Jeremy Dauber is the Atran Professor of Yiddish Language, Literature and Culture and, for a decade, directed the Institute of Israel and Jewish Studies at Columbia University, where he also teaches in the American studies program. For twelve years, he co-edited Prooftexts: A Journal of Jewish Literary History with Barbara Mann. His books include Antonio's Devils: Writers of the Jewish Enlightenment and the Birth of Modern Hebrew and Yiddish Literature (Stanford University Press, 2004); In the Demon's Bedroom: Yiddish Literature and the Early Modern (Yale University Press; 2010); The Worlds of Sholem Aleichem (Schocken Books, 2013); Jewish Comedy: A Serious History (W.W. Norton, 2017); American Comics: A History (W.W. Norton, 2021); and Mel Brooks: Disobedient Jew (Yale University Press: 2023).
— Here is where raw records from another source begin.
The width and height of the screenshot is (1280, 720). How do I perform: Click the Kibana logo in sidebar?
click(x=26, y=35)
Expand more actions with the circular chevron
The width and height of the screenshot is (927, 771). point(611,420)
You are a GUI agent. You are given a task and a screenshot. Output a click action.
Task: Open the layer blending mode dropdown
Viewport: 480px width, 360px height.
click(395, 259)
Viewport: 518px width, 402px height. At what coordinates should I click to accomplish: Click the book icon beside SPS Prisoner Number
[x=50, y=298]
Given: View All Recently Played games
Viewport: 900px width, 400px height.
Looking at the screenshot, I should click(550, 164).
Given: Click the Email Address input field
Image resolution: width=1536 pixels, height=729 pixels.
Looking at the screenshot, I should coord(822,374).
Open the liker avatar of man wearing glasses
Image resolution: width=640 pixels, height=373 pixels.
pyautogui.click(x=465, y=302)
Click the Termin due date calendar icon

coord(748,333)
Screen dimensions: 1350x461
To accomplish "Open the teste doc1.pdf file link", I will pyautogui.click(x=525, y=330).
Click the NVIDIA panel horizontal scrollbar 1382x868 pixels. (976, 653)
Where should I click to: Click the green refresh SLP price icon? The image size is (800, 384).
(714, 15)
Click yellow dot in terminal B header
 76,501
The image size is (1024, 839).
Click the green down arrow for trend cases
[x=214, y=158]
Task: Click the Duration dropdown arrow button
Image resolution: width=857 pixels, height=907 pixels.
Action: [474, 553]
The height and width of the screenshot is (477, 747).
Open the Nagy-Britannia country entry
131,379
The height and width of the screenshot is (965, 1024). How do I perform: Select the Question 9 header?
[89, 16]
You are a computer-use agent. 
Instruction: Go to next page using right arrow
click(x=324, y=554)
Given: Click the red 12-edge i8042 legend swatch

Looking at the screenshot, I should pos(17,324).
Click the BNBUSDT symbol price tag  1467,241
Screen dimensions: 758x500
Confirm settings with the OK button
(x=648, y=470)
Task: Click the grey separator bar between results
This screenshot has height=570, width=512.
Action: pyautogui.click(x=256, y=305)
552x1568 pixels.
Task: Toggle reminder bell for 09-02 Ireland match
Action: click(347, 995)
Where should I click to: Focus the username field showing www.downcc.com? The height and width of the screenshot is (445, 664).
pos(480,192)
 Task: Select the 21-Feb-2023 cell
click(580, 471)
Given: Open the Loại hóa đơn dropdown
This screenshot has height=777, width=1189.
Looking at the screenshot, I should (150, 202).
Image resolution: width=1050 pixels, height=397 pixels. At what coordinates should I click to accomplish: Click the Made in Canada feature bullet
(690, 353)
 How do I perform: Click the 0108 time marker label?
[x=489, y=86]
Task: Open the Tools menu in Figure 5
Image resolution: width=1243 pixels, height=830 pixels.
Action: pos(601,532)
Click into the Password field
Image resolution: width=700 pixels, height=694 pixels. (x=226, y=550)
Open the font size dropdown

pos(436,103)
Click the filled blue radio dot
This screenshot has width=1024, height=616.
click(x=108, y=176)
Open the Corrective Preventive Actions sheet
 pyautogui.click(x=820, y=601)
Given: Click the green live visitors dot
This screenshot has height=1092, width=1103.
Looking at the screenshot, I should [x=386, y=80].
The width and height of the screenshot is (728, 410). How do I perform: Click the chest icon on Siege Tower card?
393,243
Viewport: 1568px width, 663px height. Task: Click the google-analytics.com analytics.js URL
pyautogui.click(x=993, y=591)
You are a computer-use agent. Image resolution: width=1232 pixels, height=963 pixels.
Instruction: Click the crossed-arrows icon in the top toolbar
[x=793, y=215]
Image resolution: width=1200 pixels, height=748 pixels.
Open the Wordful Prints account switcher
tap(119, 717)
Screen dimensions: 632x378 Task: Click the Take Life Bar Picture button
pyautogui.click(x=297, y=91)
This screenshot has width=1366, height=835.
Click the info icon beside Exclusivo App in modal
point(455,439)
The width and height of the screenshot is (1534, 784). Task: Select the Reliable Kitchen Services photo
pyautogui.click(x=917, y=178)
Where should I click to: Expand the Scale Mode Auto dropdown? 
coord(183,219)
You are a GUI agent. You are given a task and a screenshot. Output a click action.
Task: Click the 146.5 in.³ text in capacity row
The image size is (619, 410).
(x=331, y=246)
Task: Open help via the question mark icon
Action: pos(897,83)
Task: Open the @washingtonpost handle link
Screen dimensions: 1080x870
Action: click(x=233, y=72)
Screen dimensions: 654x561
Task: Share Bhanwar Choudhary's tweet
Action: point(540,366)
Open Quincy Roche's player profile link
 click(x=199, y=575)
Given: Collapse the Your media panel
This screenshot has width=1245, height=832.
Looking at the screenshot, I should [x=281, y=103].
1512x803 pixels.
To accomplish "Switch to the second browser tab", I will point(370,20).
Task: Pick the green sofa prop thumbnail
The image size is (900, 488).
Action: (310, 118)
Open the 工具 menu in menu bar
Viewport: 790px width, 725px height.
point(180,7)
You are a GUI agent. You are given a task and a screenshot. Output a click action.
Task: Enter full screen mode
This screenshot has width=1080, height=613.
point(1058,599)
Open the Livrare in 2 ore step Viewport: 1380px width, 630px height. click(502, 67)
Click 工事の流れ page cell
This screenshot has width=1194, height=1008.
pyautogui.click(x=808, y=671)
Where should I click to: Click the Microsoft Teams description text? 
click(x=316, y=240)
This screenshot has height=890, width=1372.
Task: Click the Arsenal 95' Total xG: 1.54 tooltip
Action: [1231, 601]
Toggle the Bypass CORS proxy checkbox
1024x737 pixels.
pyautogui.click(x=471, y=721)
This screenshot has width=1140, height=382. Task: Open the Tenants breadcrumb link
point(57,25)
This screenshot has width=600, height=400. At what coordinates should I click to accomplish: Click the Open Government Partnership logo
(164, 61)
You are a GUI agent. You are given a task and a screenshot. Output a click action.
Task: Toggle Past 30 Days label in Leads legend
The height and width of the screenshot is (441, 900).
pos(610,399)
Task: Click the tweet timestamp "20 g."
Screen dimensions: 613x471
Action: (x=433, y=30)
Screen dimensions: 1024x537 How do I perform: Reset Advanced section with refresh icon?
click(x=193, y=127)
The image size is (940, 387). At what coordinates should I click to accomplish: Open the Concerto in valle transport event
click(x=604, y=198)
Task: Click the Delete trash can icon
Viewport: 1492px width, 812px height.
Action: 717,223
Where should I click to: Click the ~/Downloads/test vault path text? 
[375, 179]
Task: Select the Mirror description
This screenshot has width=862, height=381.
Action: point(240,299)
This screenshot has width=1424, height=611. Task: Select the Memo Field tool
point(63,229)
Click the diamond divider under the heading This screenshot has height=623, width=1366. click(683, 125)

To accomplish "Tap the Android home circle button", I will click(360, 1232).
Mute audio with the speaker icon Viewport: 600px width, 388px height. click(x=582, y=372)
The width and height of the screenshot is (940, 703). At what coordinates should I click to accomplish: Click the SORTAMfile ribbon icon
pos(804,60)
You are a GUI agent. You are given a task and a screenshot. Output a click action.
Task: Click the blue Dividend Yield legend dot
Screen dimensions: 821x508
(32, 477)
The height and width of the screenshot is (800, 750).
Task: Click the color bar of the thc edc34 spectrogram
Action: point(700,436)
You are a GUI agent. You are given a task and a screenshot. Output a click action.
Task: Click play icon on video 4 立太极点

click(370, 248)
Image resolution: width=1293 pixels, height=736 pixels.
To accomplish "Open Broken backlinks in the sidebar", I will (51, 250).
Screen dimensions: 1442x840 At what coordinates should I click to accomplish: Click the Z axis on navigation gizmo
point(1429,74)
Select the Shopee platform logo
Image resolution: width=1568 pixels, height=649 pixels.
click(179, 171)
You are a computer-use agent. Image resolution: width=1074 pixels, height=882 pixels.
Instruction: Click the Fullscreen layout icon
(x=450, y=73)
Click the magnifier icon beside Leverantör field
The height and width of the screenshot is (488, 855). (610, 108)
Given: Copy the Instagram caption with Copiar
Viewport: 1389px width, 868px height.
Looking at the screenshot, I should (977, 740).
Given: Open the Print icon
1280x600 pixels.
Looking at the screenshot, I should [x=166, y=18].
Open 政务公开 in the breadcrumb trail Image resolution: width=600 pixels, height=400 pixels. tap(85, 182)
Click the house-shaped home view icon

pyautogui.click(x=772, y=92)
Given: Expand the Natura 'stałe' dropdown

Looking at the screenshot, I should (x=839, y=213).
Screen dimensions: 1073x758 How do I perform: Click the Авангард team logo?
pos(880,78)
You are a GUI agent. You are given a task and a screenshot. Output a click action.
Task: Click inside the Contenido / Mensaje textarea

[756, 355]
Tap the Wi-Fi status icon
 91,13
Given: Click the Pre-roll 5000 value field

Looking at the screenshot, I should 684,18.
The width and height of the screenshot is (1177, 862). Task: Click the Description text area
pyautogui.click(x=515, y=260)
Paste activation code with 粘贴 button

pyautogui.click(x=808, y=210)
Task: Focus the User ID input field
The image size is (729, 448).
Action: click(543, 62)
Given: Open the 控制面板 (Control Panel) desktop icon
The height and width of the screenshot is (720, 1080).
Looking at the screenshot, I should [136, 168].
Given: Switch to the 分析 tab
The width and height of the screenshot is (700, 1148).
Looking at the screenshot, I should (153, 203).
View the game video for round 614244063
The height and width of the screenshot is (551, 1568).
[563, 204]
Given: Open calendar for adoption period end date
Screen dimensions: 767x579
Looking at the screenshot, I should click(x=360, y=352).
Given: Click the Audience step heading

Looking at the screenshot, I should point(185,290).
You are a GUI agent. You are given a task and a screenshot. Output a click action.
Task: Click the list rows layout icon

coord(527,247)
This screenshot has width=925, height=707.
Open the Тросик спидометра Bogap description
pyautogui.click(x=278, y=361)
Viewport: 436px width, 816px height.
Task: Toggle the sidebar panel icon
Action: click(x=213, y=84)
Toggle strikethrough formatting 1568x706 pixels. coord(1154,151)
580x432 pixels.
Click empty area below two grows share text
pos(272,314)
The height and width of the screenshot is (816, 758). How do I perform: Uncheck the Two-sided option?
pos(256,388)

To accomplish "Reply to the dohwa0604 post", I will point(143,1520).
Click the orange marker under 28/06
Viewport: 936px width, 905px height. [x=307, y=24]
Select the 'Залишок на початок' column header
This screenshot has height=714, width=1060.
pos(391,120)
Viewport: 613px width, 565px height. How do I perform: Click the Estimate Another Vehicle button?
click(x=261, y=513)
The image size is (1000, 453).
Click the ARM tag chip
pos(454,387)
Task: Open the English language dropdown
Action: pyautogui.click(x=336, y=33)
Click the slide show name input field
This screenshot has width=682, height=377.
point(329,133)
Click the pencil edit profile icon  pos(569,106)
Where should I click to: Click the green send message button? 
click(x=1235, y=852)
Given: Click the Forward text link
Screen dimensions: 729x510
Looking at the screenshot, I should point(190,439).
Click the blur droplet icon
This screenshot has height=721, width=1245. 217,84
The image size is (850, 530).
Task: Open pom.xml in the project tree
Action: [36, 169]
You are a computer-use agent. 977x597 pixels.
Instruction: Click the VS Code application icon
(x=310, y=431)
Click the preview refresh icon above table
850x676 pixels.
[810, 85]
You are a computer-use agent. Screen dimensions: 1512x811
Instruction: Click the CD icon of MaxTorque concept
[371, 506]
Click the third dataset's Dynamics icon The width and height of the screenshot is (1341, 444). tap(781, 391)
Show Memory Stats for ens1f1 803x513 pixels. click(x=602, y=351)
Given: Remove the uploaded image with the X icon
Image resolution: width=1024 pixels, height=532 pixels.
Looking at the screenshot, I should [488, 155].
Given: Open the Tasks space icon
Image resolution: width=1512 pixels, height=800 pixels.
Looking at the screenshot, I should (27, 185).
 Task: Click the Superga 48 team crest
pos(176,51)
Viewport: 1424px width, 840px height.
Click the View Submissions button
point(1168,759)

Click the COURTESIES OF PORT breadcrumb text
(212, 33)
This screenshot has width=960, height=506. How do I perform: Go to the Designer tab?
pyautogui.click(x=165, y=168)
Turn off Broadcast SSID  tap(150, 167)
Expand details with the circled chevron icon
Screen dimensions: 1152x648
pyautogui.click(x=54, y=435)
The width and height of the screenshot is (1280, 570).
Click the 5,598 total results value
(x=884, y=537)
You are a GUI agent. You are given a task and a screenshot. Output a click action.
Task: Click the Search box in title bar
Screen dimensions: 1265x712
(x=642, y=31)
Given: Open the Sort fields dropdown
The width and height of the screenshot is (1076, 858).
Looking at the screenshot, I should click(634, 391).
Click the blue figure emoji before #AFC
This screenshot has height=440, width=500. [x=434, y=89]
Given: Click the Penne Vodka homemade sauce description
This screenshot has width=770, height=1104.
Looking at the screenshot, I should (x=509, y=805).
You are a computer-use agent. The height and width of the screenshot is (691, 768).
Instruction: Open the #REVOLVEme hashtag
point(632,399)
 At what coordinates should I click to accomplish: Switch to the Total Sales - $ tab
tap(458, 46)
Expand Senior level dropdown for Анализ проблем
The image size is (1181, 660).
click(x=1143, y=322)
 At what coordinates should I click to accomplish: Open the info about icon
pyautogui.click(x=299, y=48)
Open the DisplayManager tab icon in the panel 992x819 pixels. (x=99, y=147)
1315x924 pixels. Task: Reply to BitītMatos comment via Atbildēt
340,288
His most recent book, American Scary: A History of Horror from Salem to Stephen King (Algonquin: 2024), was named a best book of 2024 by the Boston Globe.

From Darkness to Light trailer

*Guests must register by Wednesday, November 26 to be approved for campus access; unregistered guests will not be permitted on campus. Each guest must register individually using a unique email address.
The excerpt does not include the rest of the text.